Chilean State Companies Need Clear Justification or Privatization, Analyst Argues
A recent study by the Center for Public Studies (CEP) in Chile recommends that state-owned enterprises (SOEs) must have a clear, verifiable, and publicly available justification for their existence. The author of this opinion piece, Tomás Casanegra, agrees with the intention but proposes a causal shift: if an SOE lacks such justification, it should not exist. He argues that if a government needs extensive deliberation, external consultants, or the label 'strategic enterprise' to explain state ownership, the enterprise likely shouldn't be state-owned. Chile operates nearly thirty SOEs across diverse sectors like mining, television, banking, and betting, leading Casanegra to deduce the national strategy is simply 'The State of Chile owns anything.'
Casanegra observes a political inclination, particularly from the left, towards state entrepreneurship. However, he notes this interest doesn't stem from a desire for profitability or shareholder returns, but rather from the opportunity for well-paid executive and director positions without personal financial risk or performance accountability. The author describes SOEs as the ultimate principal-agent problem in economics, where aligning management and owner interests is nearly impossible. He criticizes the romanticized notion of 'companies of all Chileans,' suggesting that if citizens were more aware of the direct financial implications—monthly subsidies or guaranteed debt through future taxes—this sentiment would dissipate.
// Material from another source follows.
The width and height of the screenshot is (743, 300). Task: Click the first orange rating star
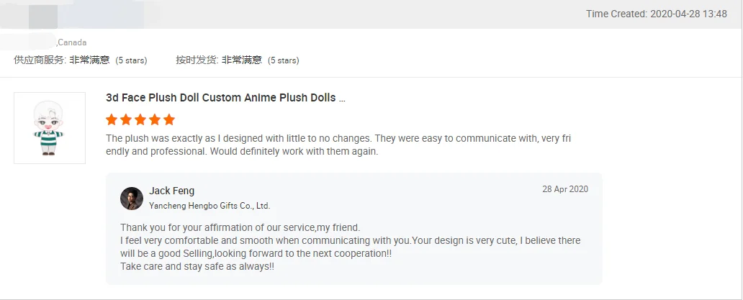pos(112,119)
The combination of an indifferent owner and a less-caring administrator is a recipe for failure, even for promising businesses.
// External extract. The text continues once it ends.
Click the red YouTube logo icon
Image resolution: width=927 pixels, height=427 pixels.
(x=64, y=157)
As a recent example, Casanegra highlights Codelco, Chile's state copper mining company. Codelco recently released reports showing that its 'surpluses' are effectively debt, requiring further borrowing or owner intervention, especially concerning given historically high copper prices. The reports also revealed that Codelco's costs significantly exceed those of other national and international mining companies. Casanegra emphasizes that transparency is the first step, but the more challenging second step is implementing corrective measures. He quotes the report stating the primary challenge is not executing more investment, but capturing the value from existing investments, concluding that non-profitable investment is merely expenditure, a principle applicable to all companies.
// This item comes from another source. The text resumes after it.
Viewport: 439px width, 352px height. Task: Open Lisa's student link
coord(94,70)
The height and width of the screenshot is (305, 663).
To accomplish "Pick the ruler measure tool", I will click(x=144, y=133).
The analysis scrutinizes the economic rationale and governance structures of Chilean state-owned enterprises (SOEs). It deconstructs the 'strategic enterprise' narrative, suggesting that the need for elaborate justifications points to a potential misalignment of objectives between state ownership and efficient business operations. The author frames SOEs as inherently vulnerable to principal-agent problems, where political interests may supersede financial performance, leading to suboptimal resource allocation. The piece implicitly questions whether the current governance models are equipped for the demands of the AI era, which will likely accelerate market shifts and require agile, data-driven decision-making. Future policy discussions could explore mechanisms to enhance accountability and performance metrics for SOEs, or consider alternative ownership structures that better align incentives with long-term value creation and national economic competitiveness, rather than solely focusing on employment or political patronage.
AI-generated to prompt reflection — not editorial opinion, not advice, not a statement of fact. How this works.